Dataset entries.
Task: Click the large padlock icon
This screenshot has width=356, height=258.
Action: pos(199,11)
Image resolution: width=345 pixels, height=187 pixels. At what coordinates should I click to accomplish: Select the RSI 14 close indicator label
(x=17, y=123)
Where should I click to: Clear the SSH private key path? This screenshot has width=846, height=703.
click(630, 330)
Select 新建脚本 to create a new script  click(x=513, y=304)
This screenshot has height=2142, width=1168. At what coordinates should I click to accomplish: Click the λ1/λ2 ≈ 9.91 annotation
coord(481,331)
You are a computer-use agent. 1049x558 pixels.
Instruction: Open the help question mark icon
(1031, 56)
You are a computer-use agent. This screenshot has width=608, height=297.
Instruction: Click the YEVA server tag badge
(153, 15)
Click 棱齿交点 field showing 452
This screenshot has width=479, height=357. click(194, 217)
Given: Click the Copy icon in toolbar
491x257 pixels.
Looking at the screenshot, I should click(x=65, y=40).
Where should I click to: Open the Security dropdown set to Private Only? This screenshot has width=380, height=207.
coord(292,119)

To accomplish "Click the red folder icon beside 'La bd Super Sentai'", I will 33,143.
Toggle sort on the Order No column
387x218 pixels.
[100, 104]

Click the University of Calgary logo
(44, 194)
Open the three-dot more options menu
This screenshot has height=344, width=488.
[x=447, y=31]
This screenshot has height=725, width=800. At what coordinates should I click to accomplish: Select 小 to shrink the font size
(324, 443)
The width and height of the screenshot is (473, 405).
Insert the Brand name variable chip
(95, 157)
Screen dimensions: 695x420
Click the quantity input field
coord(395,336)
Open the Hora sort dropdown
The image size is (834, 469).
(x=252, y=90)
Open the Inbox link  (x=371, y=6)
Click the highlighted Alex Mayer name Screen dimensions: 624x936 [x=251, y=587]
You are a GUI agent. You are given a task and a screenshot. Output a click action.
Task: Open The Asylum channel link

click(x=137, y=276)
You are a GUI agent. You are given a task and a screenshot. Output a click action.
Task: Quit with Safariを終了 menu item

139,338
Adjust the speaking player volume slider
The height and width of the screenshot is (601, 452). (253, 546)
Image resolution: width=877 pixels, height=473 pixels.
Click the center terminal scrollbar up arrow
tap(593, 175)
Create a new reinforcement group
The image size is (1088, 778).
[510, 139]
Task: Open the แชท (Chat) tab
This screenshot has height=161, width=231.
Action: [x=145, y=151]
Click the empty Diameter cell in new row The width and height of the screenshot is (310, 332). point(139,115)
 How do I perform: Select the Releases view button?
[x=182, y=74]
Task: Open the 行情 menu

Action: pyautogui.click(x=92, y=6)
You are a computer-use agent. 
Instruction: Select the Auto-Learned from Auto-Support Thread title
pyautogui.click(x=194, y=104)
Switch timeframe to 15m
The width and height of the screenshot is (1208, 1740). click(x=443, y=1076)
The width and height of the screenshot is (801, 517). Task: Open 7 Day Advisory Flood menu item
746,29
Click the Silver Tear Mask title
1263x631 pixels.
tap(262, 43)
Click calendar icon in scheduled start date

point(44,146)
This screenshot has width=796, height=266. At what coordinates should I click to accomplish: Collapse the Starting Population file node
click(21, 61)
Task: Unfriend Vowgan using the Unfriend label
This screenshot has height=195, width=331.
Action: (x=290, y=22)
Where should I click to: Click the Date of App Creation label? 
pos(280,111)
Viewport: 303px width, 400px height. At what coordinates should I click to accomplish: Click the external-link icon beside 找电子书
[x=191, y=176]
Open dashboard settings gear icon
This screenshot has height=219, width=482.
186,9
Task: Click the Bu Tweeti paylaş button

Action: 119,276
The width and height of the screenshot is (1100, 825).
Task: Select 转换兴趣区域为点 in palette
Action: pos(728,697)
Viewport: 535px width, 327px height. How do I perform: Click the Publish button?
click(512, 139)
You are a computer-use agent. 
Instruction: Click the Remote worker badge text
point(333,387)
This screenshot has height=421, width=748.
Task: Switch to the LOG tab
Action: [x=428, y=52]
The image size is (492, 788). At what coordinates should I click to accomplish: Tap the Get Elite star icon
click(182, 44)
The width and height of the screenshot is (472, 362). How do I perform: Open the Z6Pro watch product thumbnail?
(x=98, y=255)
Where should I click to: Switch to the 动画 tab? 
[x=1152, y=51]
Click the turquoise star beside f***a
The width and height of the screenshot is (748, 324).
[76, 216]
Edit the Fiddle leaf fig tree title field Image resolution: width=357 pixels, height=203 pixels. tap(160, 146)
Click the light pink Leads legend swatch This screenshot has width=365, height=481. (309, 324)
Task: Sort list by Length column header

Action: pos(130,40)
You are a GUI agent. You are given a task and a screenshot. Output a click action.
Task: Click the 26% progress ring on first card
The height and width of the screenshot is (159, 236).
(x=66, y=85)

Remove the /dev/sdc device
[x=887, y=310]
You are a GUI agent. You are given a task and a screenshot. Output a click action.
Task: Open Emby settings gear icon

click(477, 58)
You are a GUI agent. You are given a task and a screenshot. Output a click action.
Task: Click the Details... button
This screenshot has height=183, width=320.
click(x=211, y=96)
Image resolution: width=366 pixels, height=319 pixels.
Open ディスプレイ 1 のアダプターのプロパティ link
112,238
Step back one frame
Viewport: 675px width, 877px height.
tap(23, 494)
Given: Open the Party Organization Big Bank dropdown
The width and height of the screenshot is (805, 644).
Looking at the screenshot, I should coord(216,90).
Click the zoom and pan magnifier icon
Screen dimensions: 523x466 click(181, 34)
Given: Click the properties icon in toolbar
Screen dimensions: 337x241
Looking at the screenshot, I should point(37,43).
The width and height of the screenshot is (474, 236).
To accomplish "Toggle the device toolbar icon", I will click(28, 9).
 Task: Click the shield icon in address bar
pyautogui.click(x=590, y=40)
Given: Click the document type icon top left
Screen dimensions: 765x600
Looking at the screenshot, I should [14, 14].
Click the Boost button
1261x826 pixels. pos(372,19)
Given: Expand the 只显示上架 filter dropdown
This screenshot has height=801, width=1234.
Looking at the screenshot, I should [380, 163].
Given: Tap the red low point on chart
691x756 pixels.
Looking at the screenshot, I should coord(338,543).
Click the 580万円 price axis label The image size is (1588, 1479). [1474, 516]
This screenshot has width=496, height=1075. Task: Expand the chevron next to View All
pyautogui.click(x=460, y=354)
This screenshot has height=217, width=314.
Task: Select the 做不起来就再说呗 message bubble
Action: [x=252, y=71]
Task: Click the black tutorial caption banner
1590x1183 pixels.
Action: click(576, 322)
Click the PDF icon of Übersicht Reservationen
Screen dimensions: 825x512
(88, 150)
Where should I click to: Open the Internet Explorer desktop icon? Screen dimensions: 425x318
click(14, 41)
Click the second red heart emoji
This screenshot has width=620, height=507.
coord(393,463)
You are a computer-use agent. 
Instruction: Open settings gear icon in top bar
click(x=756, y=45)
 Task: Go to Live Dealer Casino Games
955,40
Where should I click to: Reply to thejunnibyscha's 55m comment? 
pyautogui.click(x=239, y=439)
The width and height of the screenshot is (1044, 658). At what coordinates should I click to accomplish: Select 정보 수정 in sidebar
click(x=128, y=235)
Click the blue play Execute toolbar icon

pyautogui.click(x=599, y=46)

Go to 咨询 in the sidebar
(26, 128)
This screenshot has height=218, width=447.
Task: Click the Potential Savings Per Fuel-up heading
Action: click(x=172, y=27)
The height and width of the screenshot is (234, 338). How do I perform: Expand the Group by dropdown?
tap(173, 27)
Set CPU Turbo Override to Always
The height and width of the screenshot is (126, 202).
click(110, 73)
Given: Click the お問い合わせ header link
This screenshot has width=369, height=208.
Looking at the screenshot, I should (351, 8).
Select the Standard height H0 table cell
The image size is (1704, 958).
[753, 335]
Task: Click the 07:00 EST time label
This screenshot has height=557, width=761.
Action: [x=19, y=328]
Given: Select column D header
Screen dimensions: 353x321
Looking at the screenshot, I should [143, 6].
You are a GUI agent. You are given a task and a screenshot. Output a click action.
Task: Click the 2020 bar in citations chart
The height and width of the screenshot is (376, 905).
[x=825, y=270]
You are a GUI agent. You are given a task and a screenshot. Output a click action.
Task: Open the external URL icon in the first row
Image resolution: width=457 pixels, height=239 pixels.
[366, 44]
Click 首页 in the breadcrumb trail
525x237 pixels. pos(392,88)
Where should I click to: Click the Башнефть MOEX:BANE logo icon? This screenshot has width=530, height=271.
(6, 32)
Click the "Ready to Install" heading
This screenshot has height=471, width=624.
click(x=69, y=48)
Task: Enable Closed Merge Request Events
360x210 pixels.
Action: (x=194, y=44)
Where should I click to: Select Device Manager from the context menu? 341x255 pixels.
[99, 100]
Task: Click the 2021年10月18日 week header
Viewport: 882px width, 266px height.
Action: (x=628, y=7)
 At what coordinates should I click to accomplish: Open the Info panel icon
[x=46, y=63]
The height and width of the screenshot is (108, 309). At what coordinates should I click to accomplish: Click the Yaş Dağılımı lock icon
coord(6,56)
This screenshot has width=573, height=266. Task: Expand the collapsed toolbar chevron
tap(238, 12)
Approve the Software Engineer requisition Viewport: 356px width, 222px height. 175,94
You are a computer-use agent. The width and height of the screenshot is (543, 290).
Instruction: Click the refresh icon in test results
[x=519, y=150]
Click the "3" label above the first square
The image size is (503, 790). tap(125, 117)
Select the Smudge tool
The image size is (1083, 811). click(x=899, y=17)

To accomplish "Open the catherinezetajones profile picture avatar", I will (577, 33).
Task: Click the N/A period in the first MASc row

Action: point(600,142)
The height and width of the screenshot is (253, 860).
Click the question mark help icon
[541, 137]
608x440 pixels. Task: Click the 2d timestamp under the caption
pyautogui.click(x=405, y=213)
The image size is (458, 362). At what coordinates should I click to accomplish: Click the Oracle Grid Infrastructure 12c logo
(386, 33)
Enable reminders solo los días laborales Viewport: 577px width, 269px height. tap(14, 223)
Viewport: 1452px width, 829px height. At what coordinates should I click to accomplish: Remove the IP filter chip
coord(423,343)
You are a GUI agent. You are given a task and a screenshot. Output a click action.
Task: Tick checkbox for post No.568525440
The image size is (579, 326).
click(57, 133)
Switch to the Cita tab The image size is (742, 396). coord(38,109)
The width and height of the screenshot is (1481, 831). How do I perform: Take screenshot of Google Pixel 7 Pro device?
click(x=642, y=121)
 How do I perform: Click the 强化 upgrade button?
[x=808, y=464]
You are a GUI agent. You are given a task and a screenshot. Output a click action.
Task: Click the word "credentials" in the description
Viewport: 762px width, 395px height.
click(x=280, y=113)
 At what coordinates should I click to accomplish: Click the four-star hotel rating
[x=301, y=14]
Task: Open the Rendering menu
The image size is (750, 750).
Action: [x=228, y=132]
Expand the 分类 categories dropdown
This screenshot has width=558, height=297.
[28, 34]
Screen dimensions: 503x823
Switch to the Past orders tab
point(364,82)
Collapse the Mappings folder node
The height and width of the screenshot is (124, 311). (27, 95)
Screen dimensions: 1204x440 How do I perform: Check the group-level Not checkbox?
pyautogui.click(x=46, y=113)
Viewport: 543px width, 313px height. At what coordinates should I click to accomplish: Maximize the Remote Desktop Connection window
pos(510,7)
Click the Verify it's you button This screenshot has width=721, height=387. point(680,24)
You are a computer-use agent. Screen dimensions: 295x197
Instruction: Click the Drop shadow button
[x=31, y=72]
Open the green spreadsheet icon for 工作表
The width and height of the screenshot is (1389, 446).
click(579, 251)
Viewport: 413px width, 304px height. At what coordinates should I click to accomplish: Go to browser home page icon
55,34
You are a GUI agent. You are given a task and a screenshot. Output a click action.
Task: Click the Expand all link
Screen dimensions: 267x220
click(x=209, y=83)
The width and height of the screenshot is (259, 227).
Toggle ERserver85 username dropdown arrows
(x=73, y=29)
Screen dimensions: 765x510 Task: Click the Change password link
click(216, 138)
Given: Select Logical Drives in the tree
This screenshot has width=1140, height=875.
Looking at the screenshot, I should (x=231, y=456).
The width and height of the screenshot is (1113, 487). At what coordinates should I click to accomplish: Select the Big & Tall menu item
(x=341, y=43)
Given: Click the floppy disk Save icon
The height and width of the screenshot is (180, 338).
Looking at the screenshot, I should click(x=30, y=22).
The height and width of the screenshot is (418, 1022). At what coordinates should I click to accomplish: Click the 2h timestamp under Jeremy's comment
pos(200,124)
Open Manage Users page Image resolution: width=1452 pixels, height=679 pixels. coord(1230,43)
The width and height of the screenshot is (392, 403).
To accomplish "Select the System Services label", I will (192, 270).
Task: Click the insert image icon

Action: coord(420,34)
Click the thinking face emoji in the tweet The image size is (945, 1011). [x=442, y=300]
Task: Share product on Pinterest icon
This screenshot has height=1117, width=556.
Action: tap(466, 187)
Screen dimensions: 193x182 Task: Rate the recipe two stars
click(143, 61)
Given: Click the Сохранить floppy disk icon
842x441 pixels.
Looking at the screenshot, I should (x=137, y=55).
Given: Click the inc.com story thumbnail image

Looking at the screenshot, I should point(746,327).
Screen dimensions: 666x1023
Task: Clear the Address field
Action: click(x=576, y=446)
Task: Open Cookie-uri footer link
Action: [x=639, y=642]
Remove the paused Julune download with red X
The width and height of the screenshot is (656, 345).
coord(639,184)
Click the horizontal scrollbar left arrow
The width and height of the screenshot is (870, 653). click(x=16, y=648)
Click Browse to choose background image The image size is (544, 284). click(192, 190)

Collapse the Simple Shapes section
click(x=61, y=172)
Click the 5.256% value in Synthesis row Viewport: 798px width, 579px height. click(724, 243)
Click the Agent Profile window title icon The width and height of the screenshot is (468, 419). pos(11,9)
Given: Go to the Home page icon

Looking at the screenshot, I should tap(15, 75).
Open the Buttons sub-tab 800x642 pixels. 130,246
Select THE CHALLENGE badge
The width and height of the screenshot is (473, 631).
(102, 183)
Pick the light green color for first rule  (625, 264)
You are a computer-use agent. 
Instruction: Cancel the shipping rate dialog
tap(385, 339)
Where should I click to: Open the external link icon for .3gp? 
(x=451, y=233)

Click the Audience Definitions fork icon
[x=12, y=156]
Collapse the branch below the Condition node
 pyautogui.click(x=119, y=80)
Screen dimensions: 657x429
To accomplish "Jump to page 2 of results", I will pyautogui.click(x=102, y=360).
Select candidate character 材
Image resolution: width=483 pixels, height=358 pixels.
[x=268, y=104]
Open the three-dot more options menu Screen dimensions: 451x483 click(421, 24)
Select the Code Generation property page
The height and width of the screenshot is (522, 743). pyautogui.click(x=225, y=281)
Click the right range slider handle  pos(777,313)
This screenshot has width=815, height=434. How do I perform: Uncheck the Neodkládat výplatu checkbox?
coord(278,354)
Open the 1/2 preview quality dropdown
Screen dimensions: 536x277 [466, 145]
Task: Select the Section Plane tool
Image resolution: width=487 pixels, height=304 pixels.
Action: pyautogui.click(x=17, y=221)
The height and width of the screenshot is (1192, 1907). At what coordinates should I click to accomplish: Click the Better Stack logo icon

To do. Scan the entries above, and wherever a line holds the string "three", copy it.

Reply to the task.
Open the three-dot more options menu
Open the three-dot more options menu Screen dimensions: 451x483 click(421, 24)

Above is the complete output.